Keanu Reeves, now there's an actor!


----------



## nunthewiser (14 December 2008)

drew barrymore.............................yum


----------



## Naked shorts (14 December 2008)

Im sorry fellas, but there is no one better then...

Scarlett Johansson


----------



## CoffeeKing (14 December 2008)




----------



## Julia (14 December 2008)

Meryl Streep - great actor, can do any accent, can get inside a character.

The late Paul Newman.  Especially with Elizabeth Taylor in that old Tennessee Williams classic "Cat on a Hot Tin Roof".

Can't stand Nicole Kidman, or Tom Cruise.


----------



## Gundini (14 December 2008)

Always been a fan on Jack, what a tallented individual....

Also notice Danny Devito, he cracks me up!


----------



## MRC & Co (14 December 2008)

http://au.youtube.com/watch?v=UoeEm-IDF-Y

:1luvu:


----------



## Gundini (14 December 2008)

De Niro is also very special. Found this pick from early day in Taxi....

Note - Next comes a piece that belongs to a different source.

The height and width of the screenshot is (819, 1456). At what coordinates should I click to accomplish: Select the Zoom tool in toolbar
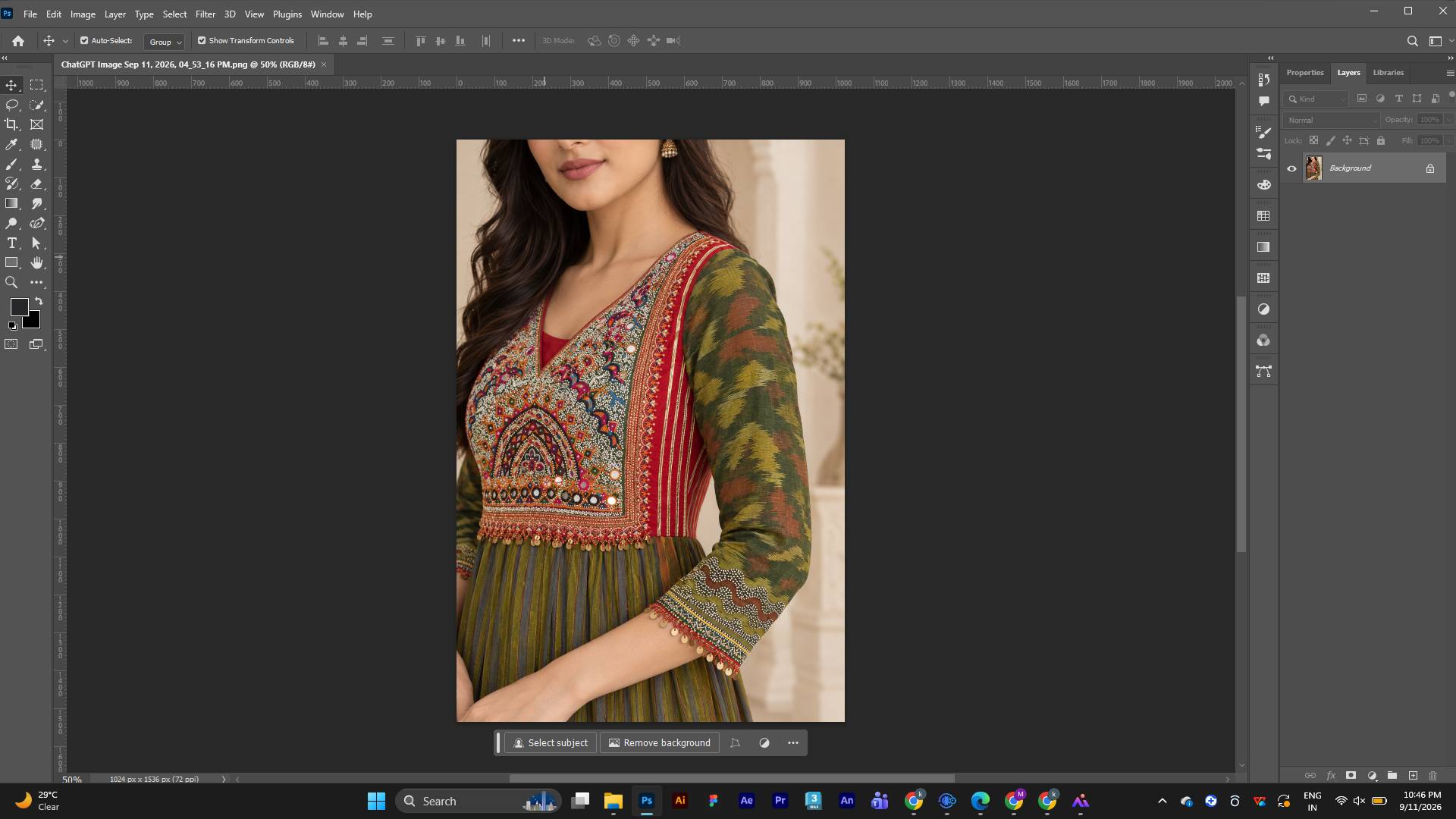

When the guy says "You", and shakes his finger, very memorable!


----------



## weird (14 December 2008)

Dustin Hoffman, Death of a Salesman and Marathon Man, both 2 of my favorite flicks,


----------



## MRC & Co (14 December 2008)

Ok, now I am over my love potion, male actor, Johnny Depp without any close rival.


----------



## GumbyLearner (14 December 2008)

I think Tom Cruise as Les Grossman was fantastic. 

:scratch:

http://www.ibeatyou.com/competition...e/entry/95fa6e/les-grossman-in-tropic-thunder


----------



## Sean K (15 December 2008)

MRC & Co said:


> Ok, now I am over my love potion, male actor, Johnny Depp without any close rival.



He is good. Can't see him as Shantaram though. Bloody hilarious in the Pirates movies. 

I'm in two minds about Clint Eastwood. Doesn't he just play himself? Those movies with the orangutan were pretty good.


----------



## GumbyLearner (15 December 2008)

I agree Kennas, Depp is very talented.

I heard maybe he will drop the Aussie accent for Shamtaram.
But in actual fact he should try to sound more like a Kiwi to stick closer to the book. I just hope the book isnt too mangled to make it more consumable for North American audiences. 

Be interesting to see if the Director requires him to speak Marahti. She should require him to sound like a Kiwi. Big book so I hope they dont cut out the shadier sides of the racketeering business or how they will deal with the Sapna issue especially after the Mumbai attacks.

Depp seems to be able to handle a British accent pretty well and also Pirate. So sounding Aussie or Kiwi, he shouldnt be too far off.


----------



## Green08 (15 December 2008)

Al Pacino




Morgan Freeman




Robin Williams




Denzel Washington





​
Geoffry Rush, Eric Bana and Cate are just Brilliant!


----------



## GumbyLearner (15 December 2008)

Hey Green08

I think you forgot to mention Jamie Foxx as Ray Charles.


----------



## julius (15 December 2008)

Come on boys, it's all about Scarlett...


----------



## Gundini (15 December 2008)

Ok, you win!  OMG!


----------



## Green08 (15 December 2008)

Michael Cain




Anthony Hopkins




Meryll Streep




Gwen Paltrow

​


----------



## Green08 (15 December 2008)

GumbyLearner said:


> Hey Green08
> 
> I think you forgot to mention Jamie Foxx as Ray Charles.




And Jamie Foxx!! (opps) 

​


----------



## GumbyLearner (15 December 2008)

You have to include this Funny Honey 

Anna Farris


----------



## Green08 (15 December 2008)

Ok it we are looking for the entire package in a woman actor I would have to agree Charlize Theron.  Despite her incredible beauty she doesn't lean on it for parts. I love how she puts herself out there with no fear. Thankfully we have a replacement for Meryl.  Who will replace Al Pacino?




​


----------



## Calliope (15 December 2008)

Penelope Cruz
My other favourite is Scarlett Johannson. Woody Allen knows how to pick beautiful women who can act


----------



## Calliope (15 December 2008)

They don't make them like this anymore.


----------



## wayneL (15 December 2008)

Geez, there is masses of talent ain't there?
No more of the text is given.